Charles and Diana became increasingly desperate to manage media coverage after the release of the two tapes. Both gave high-profile television interviews to tell their sides of the story, but neither interview could be anything more than a futile exercise in damage limitation; the harm done to the image of the royal family was irreparable, and Diana’s subsequent life was similarly blighted. Insofar as the private war between the two individuals, the photogenic Diana was always bound to win, in spite of the embarrassment caused by the first tape’s release, but that she had to die to seal her victory completed the lesson delivered by Squidgygate regarding the deleterious effects of media scandal.
Bibliography
Brown, Tina. The Diana Chronicles. New York: Doubleday, 2007. An attempt to definitively summarize Diana’s life, by a high-profile journalist-editor and personal acquaintance of Diana who employs a sensationalistic tone throughout the book.
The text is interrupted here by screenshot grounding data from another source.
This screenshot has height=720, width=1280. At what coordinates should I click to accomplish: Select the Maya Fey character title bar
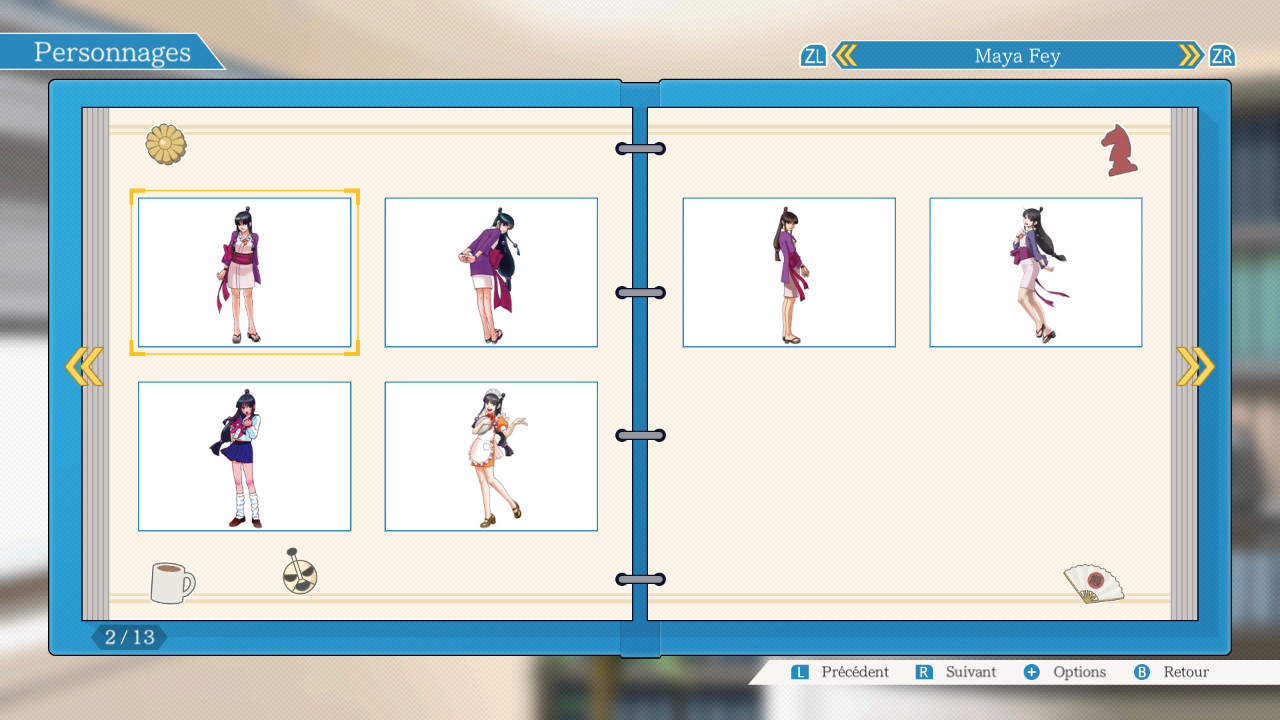point(1017,56)
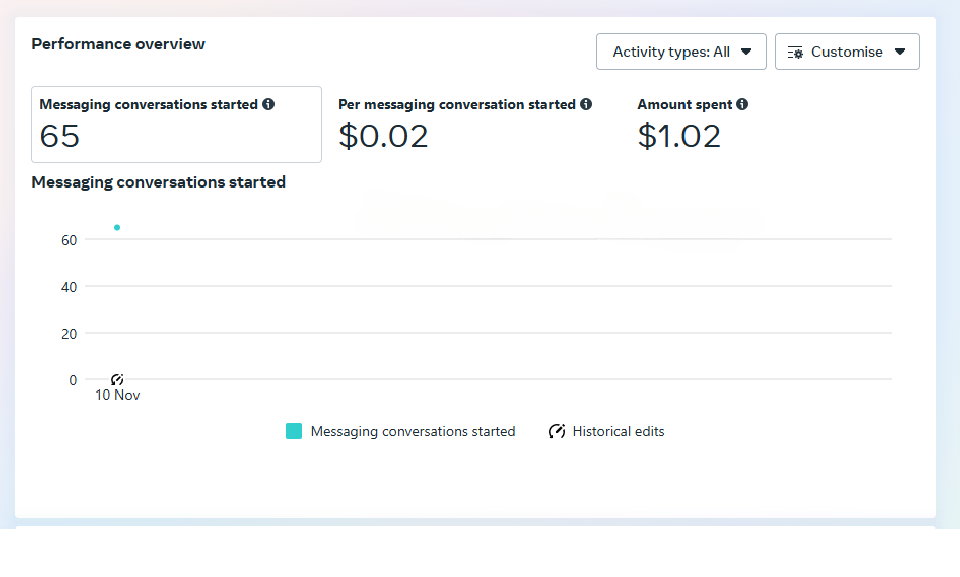
Task: Open the Activity types: All dropdown
Action: coord(681,51)
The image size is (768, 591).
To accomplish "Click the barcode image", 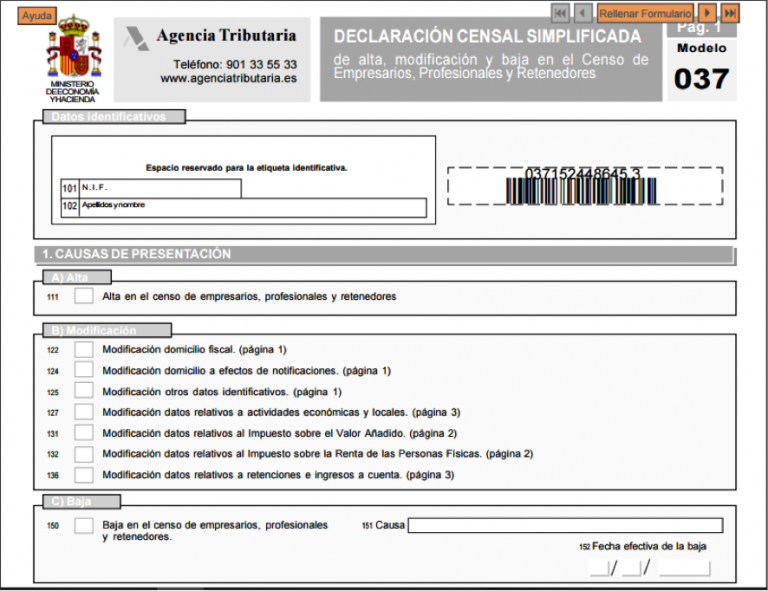I will click(x=584, y=186).
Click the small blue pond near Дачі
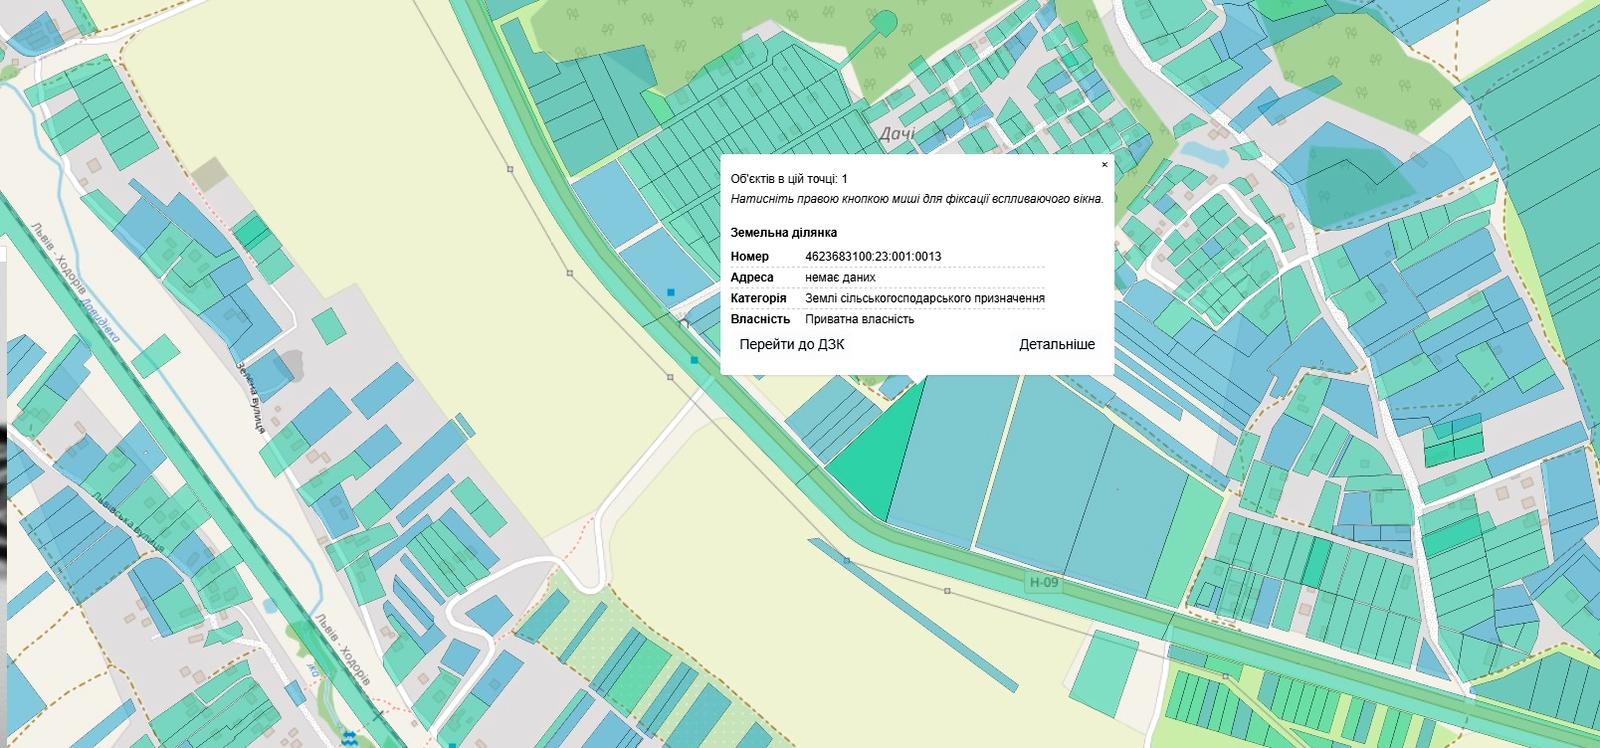Image resolution: width=1600 pixels, height=748 pixels. pos(1204,153)
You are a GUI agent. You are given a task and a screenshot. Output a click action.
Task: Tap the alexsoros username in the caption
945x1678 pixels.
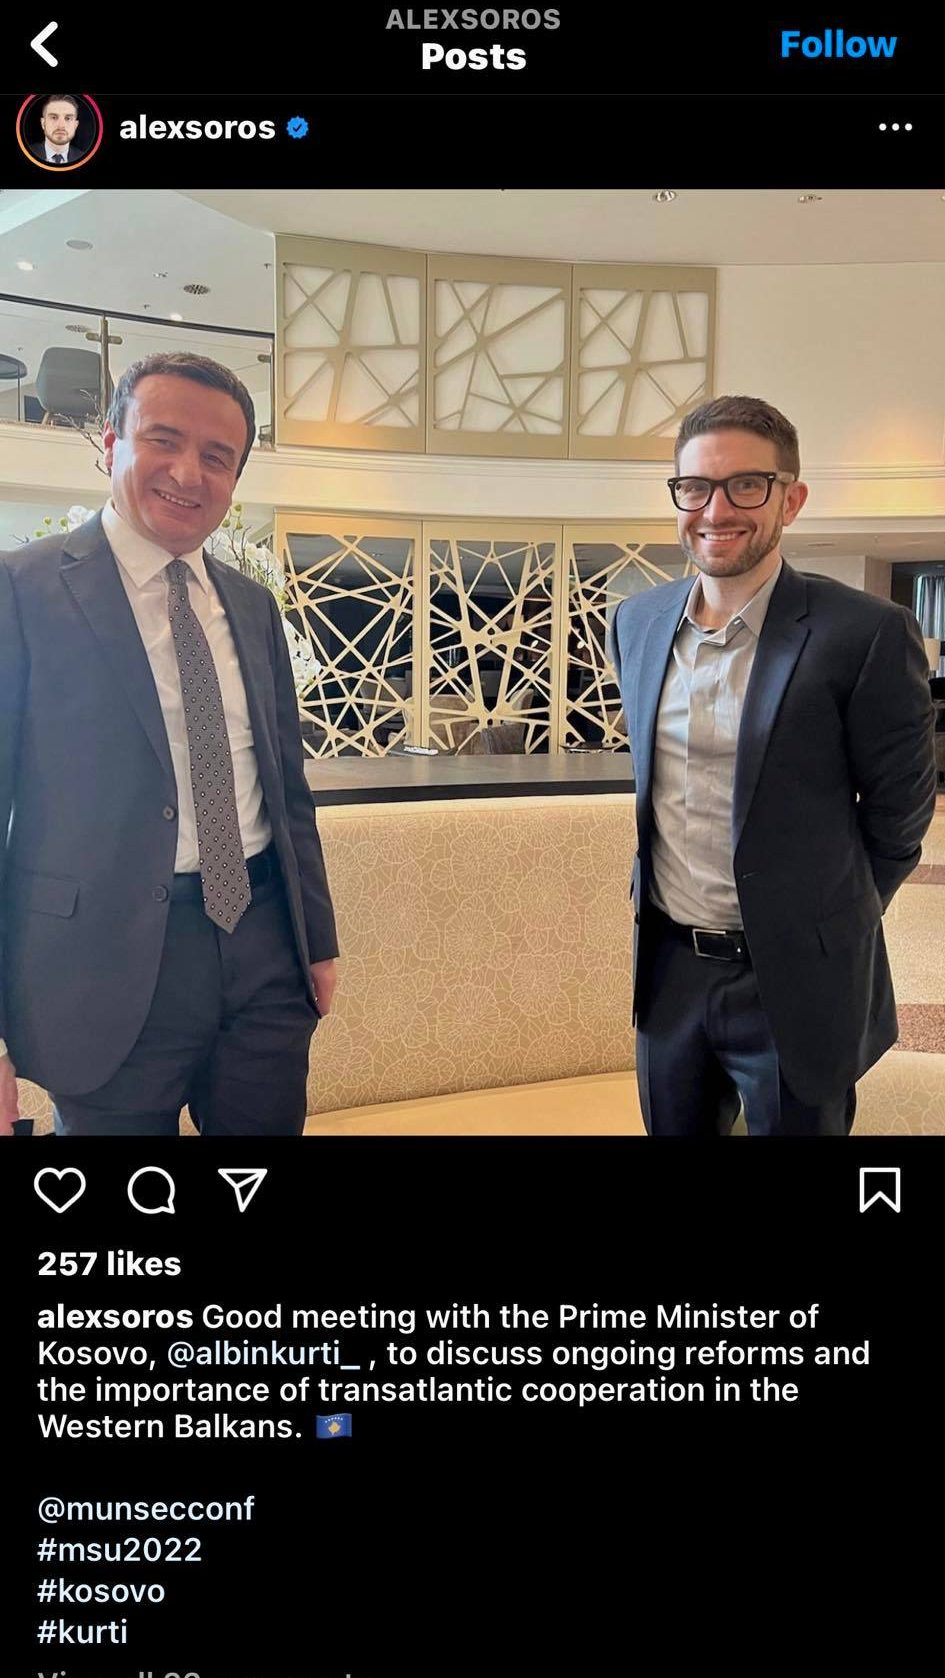pyautogui.click(x=115, y=1316)
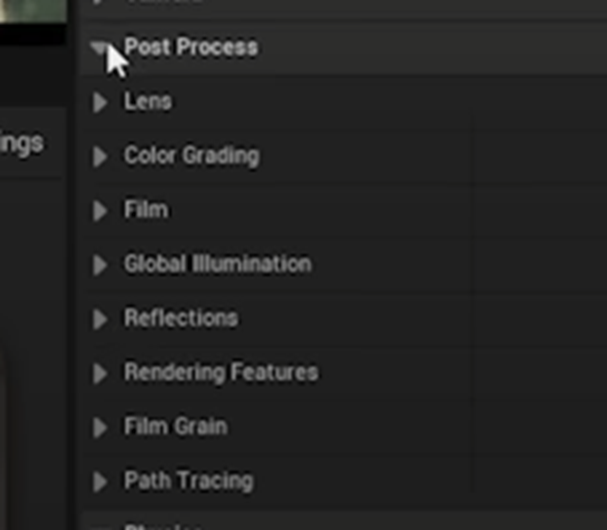This screenshot has width=607, height=530.
Task: Select the Reflections category label
Action: coord(180,318)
Jephson, Patrick. Shadow of a Princess. New York: HarperCollins, 2000. A glaring exception to the general run of hagiographic-style studies, written by Diana’s one-time private secretary.
Levine, Michael. The Princess and the Package: Exploring the Love-Hate Relationship Between Diana and the Media. Los Angeles: Renaissance, 1998. A more cerebral account than the journalistic biographies, attempting to put Diana’s dealings with the press into the context of a more general account of the contemporary production and negotiation of celebrity.
Morton, Andrew. Diana: Her True Story, in Her Own Words. New York: Simon & Schuster, 1997. The second, expanded version of a text initially published in 1992 as Diana: Her True Story, which had caused a scandal in its own right. This new version includes direct transcripts of Morton’s own conversations with Diana, which prove that she indeed had given him the information contained in the 1992 version of the book.
Paxman, Jeremy. On Royalty: A Very Polite Inquiry into Some Strangely Related Families. New York: PublicAffairs, 2006. A serious exploration of the institution of royalty, with insightful attention to the late twentieth century problems plaguing the House of Windsor.
Smith, Sally Bedell. Diana in Search of Herself: Portrait of a Troubled Princess. New York: Times Books, 1999. A journalistic account with slightly more pretension to analytical acuity than most of its rivals.
Wharfe, Ken. Diana: Closely Guarded Secret. London: Michael O’Mara, 2002. The book in which Diana’s former protection officer vaguely endorsed Diana’s suspicions regarding her surveillance by British security and the source of the tape.